Requirement:
Transcribe every entry that follows exactly, omitting all pictures.

Records:
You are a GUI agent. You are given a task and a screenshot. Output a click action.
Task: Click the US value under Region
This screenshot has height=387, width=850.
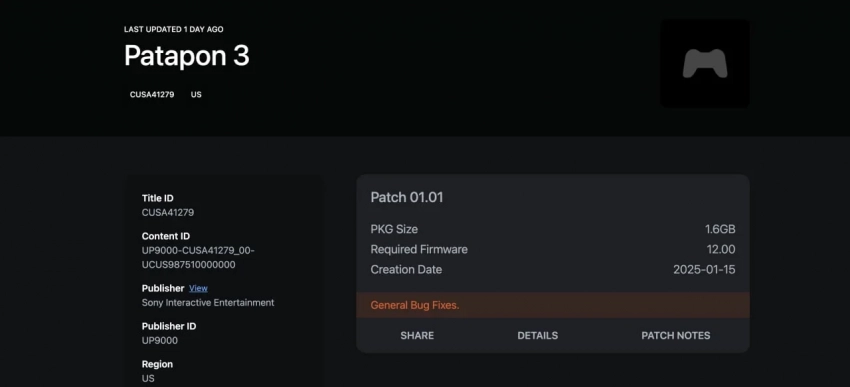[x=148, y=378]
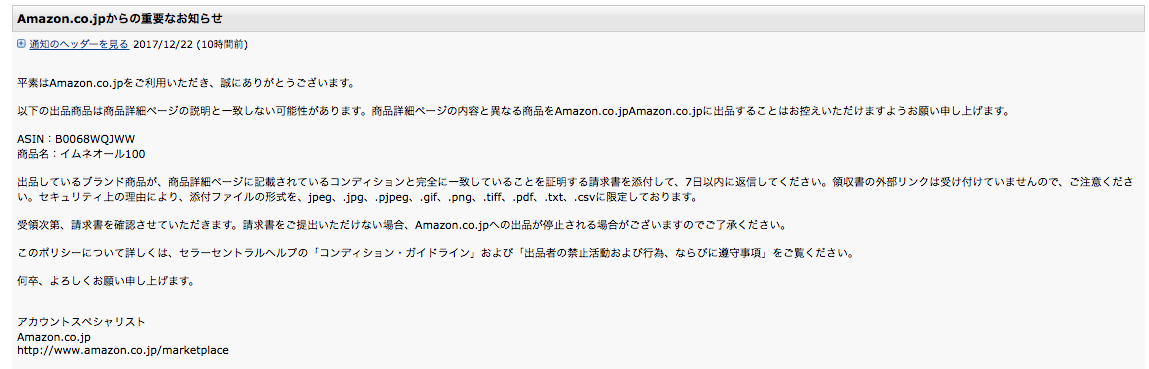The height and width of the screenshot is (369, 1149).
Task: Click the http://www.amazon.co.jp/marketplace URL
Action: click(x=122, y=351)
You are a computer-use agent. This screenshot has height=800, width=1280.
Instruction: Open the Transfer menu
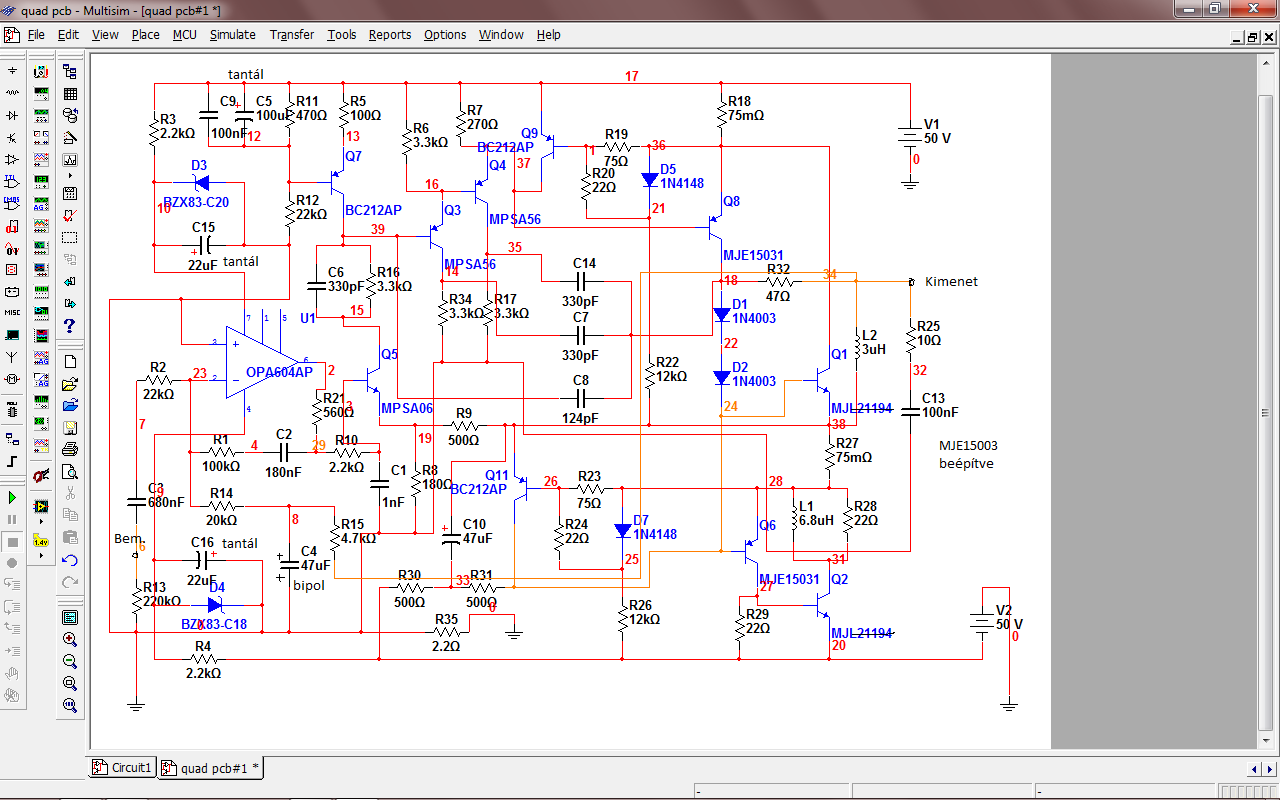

Solution to this task:
You are a GUI agent. You are given a task and a screenshot. Output a click action.
Task: Click the US value under Region
This screenshot has height=387, width=850.
[x=148, y=378]
The height and width of the screenshot is (369, 1149).
Task: Click the http://www.amazon.co.jp/marketplace URL
Action: click(x=122, y=351)
You are a computer-use agent. This screenshot has height=800, width=1280.
Instruction: Open the Transfer menu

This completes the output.